The reason is that this is one area where the government simply cannot do it all.
Senator Fairbairn recognized that, like so many of the most complex public policy issues facing us today, addressing literacy requires a whole community approach. Having said that, Senator Fairbairn went on to say:
I must very quickly add that such comments do not let the government off the hook—not by a long shot.
Federal government leadership—and that means everyone from the Prime Minister down—is critical to this issue, because the government has something that no other group or individual in Canada has: it has a national presence; it has a national responsibility and it has national facilities to use.
Senator Fairbairn’s advocacy and awareness-raising inspired remarkable contributions from such diverse organizations as the TD Bank Group, Coca-Cola, Air Canada, CanWest Global Communications and the Barenaked Ladies. She also recognized that the government had a role to play as an awareness raiser, as a facilitator, as a leader.
Senator Fairbairn possessed a unique ability to sew together disparate groups and coalitions, visions and ideas, efforts and agendas. When it came to the Senate, she knew that we do our best to work together.
She leaves behind a legacy of intensive and purposeful collaboration on this issue, standing in the Senate again and again to raise awareness and rally us to the cause of literacy, all the while ensuring that she emerged from her cocoon, engaged with the community and listened to Canadians.

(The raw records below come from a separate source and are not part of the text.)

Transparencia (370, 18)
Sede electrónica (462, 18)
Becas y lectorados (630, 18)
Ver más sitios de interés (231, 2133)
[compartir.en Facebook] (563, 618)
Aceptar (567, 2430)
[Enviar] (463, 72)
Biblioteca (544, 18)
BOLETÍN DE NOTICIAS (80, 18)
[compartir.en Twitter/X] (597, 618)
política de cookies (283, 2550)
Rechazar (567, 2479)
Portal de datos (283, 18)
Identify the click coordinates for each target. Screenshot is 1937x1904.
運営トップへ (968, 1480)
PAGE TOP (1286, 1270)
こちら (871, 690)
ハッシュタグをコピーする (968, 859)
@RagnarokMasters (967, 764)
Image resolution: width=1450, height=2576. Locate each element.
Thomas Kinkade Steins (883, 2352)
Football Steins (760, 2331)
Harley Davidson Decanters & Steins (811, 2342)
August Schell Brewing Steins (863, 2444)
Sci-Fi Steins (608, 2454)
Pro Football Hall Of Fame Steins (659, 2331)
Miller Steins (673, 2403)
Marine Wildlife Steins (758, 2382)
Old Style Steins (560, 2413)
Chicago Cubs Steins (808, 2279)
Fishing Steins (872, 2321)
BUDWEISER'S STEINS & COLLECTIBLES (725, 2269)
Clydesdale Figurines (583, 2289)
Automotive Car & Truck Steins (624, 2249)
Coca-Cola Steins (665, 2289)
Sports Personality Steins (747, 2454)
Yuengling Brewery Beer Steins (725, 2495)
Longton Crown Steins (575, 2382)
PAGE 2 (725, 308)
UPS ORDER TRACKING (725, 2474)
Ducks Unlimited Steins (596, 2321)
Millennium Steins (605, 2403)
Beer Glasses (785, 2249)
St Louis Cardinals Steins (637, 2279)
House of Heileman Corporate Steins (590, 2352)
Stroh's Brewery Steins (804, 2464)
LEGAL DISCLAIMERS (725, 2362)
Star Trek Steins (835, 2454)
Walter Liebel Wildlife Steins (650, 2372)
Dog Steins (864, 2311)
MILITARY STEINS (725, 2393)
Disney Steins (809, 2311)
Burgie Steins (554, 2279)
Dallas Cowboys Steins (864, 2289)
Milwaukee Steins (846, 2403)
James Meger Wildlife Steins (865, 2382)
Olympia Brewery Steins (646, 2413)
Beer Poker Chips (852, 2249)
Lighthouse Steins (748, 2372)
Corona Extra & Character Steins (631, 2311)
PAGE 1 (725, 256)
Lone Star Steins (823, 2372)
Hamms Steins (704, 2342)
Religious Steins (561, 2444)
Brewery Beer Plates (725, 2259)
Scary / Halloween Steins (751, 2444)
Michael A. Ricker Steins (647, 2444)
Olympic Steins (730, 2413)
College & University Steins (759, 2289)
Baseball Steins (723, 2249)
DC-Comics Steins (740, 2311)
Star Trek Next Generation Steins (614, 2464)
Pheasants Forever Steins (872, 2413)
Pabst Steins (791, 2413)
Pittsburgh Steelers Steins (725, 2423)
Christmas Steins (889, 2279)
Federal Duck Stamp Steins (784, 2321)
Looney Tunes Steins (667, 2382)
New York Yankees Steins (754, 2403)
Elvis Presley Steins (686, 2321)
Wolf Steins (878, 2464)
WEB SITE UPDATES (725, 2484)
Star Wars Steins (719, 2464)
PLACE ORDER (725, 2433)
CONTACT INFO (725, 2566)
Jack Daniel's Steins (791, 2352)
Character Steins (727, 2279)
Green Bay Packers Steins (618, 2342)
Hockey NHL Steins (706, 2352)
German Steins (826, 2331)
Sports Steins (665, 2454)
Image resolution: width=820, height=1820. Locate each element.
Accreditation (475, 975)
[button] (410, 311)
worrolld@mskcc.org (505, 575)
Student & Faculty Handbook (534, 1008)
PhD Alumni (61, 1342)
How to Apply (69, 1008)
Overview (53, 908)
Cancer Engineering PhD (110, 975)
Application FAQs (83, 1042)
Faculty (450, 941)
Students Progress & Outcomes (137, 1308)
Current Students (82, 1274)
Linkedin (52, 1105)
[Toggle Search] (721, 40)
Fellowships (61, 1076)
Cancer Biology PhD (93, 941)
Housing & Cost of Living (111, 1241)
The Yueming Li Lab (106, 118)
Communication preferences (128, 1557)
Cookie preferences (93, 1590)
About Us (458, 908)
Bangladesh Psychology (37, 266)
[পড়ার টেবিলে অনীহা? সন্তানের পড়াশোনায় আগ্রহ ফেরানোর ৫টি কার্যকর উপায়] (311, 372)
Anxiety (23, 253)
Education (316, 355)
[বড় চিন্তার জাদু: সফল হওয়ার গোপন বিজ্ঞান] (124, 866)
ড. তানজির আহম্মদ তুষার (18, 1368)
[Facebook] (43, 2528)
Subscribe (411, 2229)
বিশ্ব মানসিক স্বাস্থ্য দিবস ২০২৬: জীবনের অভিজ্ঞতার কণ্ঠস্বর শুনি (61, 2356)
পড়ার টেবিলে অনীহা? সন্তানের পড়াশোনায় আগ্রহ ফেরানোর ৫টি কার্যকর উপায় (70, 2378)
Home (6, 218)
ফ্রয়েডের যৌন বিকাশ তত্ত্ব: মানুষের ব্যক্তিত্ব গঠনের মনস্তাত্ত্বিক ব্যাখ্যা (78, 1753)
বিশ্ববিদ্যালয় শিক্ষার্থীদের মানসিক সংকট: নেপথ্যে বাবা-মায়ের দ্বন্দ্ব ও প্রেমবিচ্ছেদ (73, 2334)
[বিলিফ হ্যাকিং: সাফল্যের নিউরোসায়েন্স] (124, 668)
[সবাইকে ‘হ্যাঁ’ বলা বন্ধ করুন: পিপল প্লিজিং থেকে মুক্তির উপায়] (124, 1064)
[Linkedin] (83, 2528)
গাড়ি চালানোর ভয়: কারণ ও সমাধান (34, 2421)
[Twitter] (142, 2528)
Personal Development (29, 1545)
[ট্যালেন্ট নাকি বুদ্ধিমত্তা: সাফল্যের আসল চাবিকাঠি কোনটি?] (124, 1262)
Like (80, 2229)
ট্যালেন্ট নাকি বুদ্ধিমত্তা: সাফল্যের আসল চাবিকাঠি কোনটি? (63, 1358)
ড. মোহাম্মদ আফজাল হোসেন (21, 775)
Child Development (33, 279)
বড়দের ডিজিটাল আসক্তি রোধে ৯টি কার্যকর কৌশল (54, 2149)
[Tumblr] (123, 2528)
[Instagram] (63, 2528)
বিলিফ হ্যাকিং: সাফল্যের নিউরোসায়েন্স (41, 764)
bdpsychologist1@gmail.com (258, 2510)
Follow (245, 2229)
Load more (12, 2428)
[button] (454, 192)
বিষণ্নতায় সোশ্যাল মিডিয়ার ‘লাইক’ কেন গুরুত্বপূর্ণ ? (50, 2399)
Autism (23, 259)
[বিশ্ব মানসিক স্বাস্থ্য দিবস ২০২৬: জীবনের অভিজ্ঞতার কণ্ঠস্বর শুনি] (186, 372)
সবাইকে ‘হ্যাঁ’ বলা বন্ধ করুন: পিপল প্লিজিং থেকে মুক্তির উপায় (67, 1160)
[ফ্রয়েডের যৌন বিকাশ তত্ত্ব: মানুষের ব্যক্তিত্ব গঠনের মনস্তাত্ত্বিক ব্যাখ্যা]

What next, now that our dear colleague and friend has taken leave of this place?
Honourable senators, I would answer that question with an excerpt from a speech that Senator Fairbairn gave on September 26, 2006, in the Senate about literacy. She said:
We simply have to work together, and I know we will do that in this chamber. Without the foundation of appropriate skills, lack of literacy becomes a daily barrier for adults who cannot help their children at their earliest age. It becomes a barrier for workers; for seniors at risk with health care needs; and for the overall economy of our country in dollars because we lose millions, even billions, as a result of the added cost through lack of skills and the unintended problems they cause in what we think of as a prosperous and caring country. We bring down the prospects for a future if we do not accelerate our support in a fair and generous way.
Surely we can all work together with goodwill and commitment to erase what I still believe is our hidden shame.
These are the profound words from a strong and inspirational woman who worked incredibly hard to improve the lives of others. Before I conclude, honourable senators, I want to share a personal story about Senator Fairbairn. We became quite close over the years. I considered her my mentor.
Years ago when she was visiting British Columbia, she stayed at my home in Vancouver. One day she woke up to the sound of bagpipes. One can imagine her surprise: Bagpipes at 7 a.m. in the home of an Indo-Canadian family. She discovered my son practicing and exclaimed to me, “This is what is so great about our country. We share and adopt one another’s traditions and cultures.”
I now associate the sound of bagpipes with Senator Fairbairn and her limitless enthusiasm for our great country and the promise it holds. I want to thank Senator Fairbairn, Senator Demers and Senator Callbeck once more. I feel very fortunate to count them as my mentors. I would go the extra mile for each of them. They have my profound respect and gratitude for the work they are doing to advance literacy issues. Today and always, they have my unwavering support and admiration for the great work they do.